Pada waktu itu terdapat saluran telepon khusus antara Batavia, Bogor, Soekaboemi, Bandoeng, Tjirebon, Tegal, Pekalongan, Semarang, Solo, Jogjakarta, Magelang, Soerabaja, Tangerang, Depok, Bekasi, Malang yang jumlahnya kira-kira 1,2 juta meter saluran telepon untuk memberi modulasi kepada pemancar-pemancar di kota-kota itu. Dengan Demikian NIROM dapat mengadakan siaran sentral dari Semarang, Bandung, Soerabaja, Jogjakarta ataupun Solo.

Hal itu beda sekali dengan badan-badan radio siaran lainnya yang berbentuk perkumpulan swasta, terutama yang diusahakan bangsa pribumi, yang hidupnya dari iuran para anggota.

Munculnya perkumpulan-perkumpulan stasiun radio di kalangan bangsa Indonesia disebabkan kenyataan, bahwa NIROM memang dapat bantuan dari pemerintah Hindia Belanda itu lebih bersifat perusahaan yang mencari keuntungan finansial dan membantu kukuhnya penjajahan di Hindia Belanda. Pada saat itu pemerintah penjajahan Belanda menghadapi semangat kebangsaan di kalangan penduduk pribumi yang berkobar sejak tahun 1908, lebih-lebih setelah tahun 1928.

Sebagai pelopor timbulnya radio siaran usaha bangsa Indonesia ialah Solosche Radio Vereniging (SRV) yang didirikan pada tanggal 1 April 1933. Dalam hubungan dengan itu patut di catat nama Mangkunegoro VII seorang bangsawan Solo dan seorang Insinyur bernama Ir. Sarsito Mangoenkoesoemo yang berhasil mewujudkan SRV itu.

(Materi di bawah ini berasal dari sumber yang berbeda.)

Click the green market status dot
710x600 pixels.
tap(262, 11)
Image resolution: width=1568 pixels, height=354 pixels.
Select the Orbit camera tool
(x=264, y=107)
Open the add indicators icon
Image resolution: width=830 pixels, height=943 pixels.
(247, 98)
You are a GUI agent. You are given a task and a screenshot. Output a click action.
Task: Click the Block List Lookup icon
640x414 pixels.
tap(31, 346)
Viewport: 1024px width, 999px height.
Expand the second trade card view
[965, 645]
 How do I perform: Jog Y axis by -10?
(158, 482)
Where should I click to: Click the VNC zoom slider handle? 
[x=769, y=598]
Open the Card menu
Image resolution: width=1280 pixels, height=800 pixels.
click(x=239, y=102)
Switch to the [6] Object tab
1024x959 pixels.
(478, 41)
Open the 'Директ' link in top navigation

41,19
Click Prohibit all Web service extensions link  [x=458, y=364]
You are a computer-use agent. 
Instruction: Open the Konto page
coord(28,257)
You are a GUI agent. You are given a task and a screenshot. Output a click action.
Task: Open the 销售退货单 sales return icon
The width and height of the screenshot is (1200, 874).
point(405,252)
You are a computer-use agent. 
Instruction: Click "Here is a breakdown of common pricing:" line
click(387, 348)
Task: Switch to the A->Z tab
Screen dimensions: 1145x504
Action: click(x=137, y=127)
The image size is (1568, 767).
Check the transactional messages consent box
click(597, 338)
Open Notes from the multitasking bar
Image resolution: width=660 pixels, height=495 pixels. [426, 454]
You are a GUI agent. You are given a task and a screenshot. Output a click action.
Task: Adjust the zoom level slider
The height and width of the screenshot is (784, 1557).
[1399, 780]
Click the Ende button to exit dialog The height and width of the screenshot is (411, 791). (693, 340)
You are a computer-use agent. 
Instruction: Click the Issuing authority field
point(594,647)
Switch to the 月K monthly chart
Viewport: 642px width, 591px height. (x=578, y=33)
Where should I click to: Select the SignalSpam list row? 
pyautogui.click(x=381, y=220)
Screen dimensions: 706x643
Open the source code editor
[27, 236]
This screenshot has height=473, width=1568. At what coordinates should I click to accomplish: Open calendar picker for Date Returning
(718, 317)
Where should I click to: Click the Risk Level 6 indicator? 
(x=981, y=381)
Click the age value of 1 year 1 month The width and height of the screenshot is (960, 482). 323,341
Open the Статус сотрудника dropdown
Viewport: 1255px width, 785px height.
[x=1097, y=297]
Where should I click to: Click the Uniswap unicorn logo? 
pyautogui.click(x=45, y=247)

Sejak tahun 1933 itulah berdirinya badan-badan radio siaran lainnya, usaha bangsa Indonesia di berbagai kota besar seperti disebutkan di atas, berdirinya SRV, MARVO, VORL, CIRVO, EMRO, dan Radio Semarang itu pada mulanya dibantu oleh NIROM,oleh karena NIROM mendapat bahan siaran yang bersifat ketimuran dari berbagai perkumpulan tadi. Tetapi kemudian ternyata NIROM merasa khawatir perkumpulan-perkumpulan radio ketimuran tadi membahayakan baginya.

Pada tahun 1936 terbetik berita, bahwa mulai tahun 1937 "Siaran Ketimuran seluruhnya akan dikuasai oleh NIROM sendiri". Ini berarti bahwa mulai tahun 1937 subsidi dari NIROM akan dicabut, setidak-tidaknya akan dikurangi, karena NIROM tidak akan lagi mereplay siaran-siaran radio milik pribumi, setidak-tidaknya kalau terpaksa mereplay hanya sedikit sekali. Seperti diketahui subsidi NIROM itu semula diberikan berdasarkan perhitungan jam-mereplay.

Berita itu cukup menggemparkan orang-orang radio di luar NIROM, karena pencabutan subsidi itu akan melemahkan badan-badan radio siaran bersangkutan.

Memang adalah maksud NIROM yang bersandarkan kekuatan penjajahan itu untuk mematikan perkumpulan-perkumpulan radio siaran ketimuran.

Pada tanggal 29 Maret 1937 atas usaha anggota Volksraad M. Soetardjo Kartokoesoemo dan seorang Insinyur bernama Ir. Sarsito Mangoenkoesoemo diselenggaraka suatu pertemuan antara wakil-wakil radio ketimuran bertempat di Bandung wakil-wakil yang mengirimkan utusannya ialah: VORO (Batavia), VORL (Bandoeng), MAVRO (Jogjakarta), SRV (Solo) dan CIRCO (Soerabaja), pertemuan hari itu melahirkan suatu badan baru bernama: PERIKATAN PERKOEMPOELAN RADIO KETIMOERAN (PPRK) sebagai ketuanya adalah: Soetardjo Kartohadikoesoemo.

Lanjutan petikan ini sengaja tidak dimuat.